#### [Work required]
Could you reproduce, from the records below, everything from the line with "Lokakuu 2018 (513, 1152)" down to the line with "Kesäkuu 2021 (514, 807)", keeping both of those lines and changing nothing?

#### [Records]
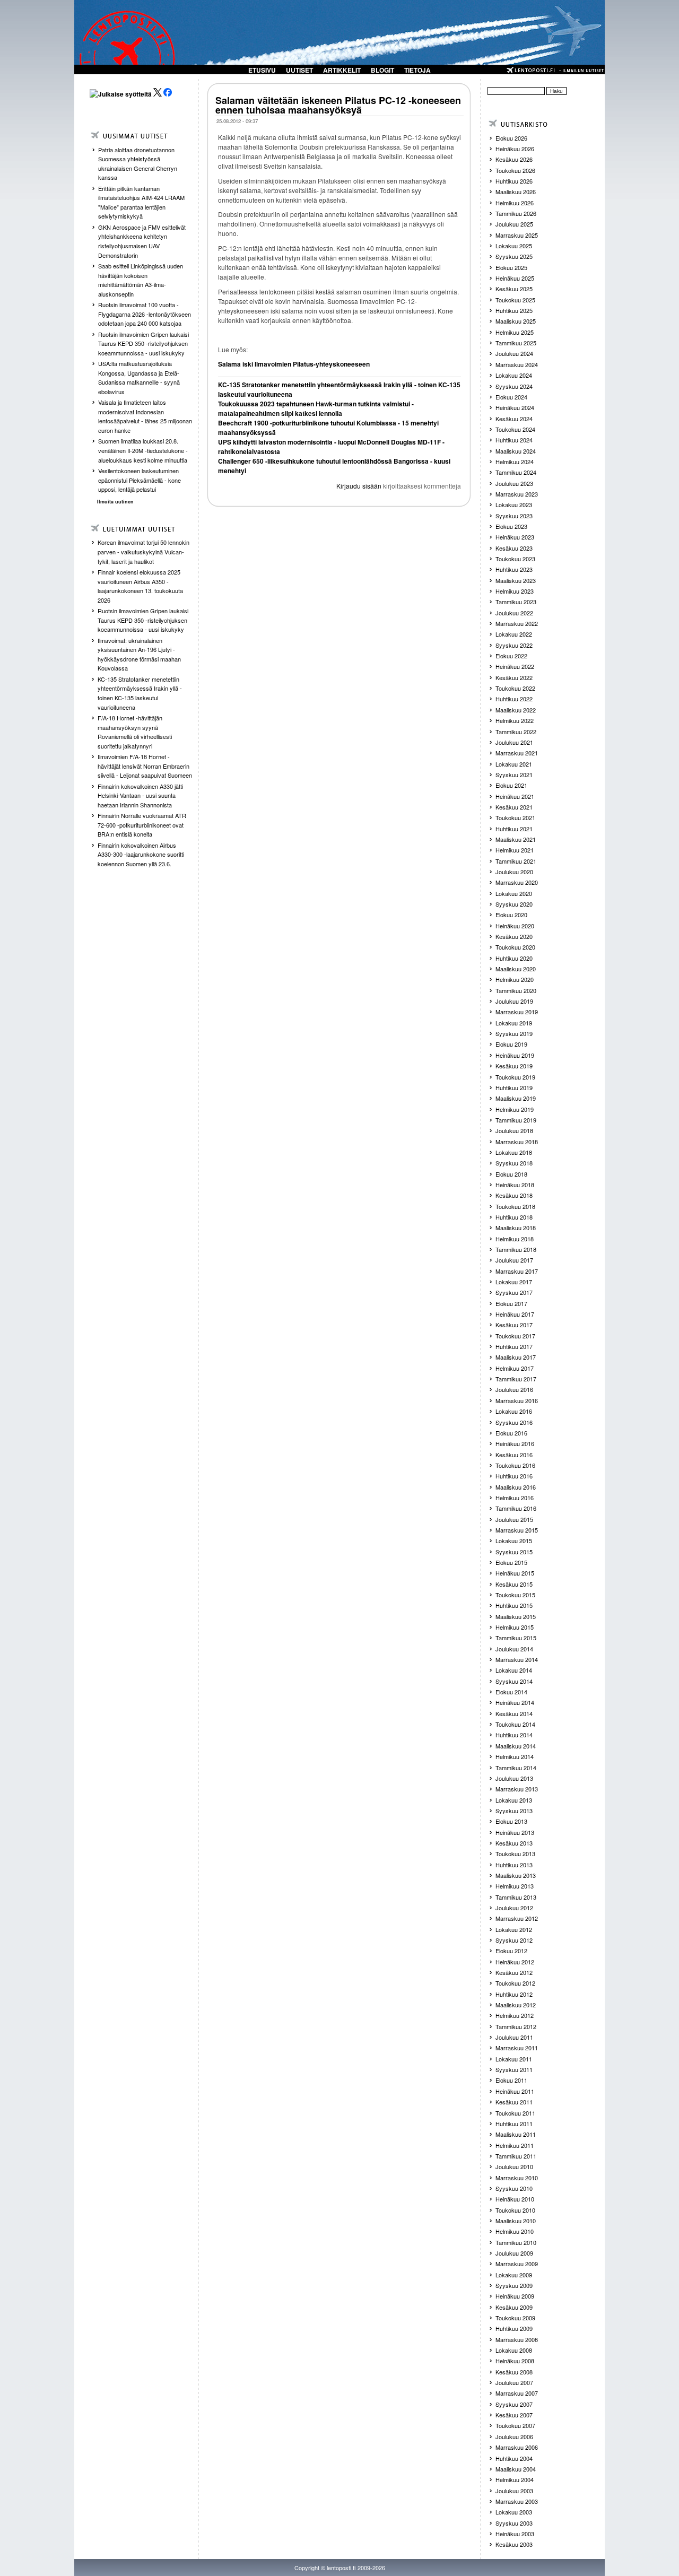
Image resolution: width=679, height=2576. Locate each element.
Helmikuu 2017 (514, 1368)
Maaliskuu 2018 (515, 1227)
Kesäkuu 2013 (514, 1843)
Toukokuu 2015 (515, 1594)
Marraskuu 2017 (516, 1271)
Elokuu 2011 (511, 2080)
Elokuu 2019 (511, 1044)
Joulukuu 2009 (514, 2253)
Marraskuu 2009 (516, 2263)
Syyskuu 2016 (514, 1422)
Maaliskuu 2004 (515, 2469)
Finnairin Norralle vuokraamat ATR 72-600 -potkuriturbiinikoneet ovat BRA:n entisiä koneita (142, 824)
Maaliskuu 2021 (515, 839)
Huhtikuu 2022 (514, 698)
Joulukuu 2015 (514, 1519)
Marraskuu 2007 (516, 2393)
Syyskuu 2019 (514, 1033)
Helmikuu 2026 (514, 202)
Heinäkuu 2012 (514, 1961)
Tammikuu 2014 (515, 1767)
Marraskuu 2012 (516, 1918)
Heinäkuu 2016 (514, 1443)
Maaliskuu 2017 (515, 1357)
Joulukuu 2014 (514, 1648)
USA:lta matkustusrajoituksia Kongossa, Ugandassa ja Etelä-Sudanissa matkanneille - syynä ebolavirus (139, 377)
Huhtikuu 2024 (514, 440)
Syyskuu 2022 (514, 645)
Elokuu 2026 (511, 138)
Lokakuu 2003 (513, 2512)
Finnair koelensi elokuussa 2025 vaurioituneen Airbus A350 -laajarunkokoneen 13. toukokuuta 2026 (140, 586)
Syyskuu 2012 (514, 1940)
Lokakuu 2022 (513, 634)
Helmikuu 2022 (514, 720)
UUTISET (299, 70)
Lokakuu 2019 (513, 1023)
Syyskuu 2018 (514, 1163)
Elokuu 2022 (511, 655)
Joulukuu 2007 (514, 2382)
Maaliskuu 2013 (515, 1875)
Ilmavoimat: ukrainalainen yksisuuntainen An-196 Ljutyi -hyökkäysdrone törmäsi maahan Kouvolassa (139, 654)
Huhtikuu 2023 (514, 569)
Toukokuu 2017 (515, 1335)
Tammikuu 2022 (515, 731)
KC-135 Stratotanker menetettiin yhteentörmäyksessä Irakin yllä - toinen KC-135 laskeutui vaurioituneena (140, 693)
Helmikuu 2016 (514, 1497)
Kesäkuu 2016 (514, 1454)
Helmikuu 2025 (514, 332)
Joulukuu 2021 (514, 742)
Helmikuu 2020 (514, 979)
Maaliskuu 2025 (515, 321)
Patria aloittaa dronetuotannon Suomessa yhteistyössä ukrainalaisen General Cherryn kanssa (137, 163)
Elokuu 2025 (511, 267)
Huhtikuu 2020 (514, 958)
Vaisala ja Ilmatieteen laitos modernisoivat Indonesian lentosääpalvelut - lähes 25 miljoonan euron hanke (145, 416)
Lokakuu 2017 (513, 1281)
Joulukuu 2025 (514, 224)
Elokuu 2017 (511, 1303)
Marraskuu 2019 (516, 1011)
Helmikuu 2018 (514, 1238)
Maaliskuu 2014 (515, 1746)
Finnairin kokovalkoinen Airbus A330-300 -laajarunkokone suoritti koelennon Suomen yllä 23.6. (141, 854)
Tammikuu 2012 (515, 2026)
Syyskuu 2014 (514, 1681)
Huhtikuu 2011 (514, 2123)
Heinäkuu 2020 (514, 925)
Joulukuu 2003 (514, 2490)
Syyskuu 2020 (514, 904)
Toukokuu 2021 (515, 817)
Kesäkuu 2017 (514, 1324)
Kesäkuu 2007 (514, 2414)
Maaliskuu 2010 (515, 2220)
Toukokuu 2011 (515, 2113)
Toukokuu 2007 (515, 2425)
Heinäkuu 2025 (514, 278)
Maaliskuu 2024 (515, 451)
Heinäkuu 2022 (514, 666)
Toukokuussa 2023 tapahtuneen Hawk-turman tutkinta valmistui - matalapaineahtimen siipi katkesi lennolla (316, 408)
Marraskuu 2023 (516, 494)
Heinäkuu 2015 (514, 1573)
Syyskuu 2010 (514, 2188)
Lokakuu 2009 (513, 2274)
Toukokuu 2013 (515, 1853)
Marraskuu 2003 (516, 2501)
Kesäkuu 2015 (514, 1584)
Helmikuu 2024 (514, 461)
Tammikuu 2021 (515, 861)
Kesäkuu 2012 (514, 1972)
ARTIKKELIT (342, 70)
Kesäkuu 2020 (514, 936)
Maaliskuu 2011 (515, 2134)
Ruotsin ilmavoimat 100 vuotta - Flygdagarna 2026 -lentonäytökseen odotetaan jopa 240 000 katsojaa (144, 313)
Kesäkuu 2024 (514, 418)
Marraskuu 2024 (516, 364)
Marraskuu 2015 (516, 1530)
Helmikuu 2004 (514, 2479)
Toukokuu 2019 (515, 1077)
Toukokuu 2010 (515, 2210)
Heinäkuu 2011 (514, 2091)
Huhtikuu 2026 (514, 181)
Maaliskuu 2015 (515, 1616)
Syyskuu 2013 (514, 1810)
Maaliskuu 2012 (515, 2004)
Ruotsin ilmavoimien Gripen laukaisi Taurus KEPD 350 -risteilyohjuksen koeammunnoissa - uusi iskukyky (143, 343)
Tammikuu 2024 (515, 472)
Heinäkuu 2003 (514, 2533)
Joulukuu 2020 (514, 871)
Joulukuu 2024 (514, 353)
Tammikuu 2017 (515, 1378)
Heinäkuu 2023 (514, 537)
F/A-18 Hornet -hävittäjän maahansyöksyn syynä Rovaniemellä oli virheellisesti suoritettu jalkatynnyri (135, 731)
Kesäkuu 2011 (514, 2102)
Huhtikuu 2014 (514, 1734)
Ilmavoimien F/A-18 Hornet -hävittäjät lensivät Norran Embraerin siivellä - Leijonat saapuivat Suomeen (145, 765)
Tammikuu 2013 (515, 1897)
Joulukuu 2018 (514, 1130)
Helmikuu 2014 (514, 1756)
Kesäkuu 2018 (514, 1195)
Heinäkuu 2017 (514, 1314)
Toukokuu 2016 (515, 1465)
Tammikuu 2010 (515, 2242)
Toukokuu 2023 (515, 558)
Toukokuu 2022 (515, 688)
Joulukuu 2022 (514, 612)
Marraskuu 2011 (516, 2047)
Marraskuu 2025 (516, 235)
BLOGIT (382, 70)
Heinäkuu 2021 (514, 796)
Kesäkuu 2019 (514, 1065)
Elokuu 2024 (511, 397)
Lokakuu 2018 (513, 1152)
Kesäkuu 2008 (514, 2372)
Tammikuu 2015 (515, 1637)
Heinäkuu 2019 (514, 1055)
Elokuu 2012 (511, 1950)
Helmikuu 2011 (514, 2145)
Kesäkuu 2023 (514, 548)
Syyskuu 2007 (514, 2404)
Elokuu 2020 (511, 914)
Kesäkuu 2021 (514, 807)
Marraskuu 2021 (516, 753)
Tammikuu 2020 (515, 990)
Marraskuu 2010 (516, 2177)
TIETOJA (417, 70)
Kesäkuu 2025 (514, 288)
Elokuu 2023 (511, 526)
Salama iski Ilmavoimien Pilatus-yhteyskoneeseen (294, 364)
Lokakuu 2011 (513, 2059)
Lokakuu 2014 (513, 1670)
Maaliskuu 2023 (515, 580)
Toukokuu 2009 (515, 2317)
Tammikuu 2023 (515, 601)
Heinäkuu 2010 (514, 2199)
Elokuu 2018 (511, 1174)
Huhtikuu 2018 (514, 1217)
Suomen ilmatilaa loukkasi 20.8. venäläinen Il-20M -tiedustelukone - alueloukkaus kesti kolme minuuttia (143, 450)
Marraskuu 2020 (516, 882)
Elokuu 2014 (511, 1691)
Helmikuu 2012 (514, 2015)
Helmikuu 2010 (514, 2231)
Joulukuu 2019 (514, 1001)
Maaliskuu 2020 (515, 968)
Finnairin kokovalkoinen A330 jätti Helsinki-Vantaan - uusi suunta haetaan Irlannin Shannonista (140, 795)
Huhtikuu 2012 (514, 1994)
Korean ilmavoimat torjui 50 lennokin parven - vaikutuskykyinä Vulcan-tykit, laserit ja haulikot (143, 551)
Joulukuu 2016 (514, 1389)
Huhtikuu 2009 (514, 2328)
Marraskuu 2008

#### [Task output]
Lokakuu 2018 (513, 1152)
Kesäkuu 2008 (514, 2372)
Tammikuu 2015 (515, 1637)
Heinäkuu 2019 (514, 1055)
Elokuu 2012 (511, 1950)
Helmikuu 2011 (514, 2145)
Kesäkuu 2023 (514, 548)
Syyskuu 2007 (514, 2404)
Elokuu 2020 (511, 914)
Kesäkuu 2021 (514, 807)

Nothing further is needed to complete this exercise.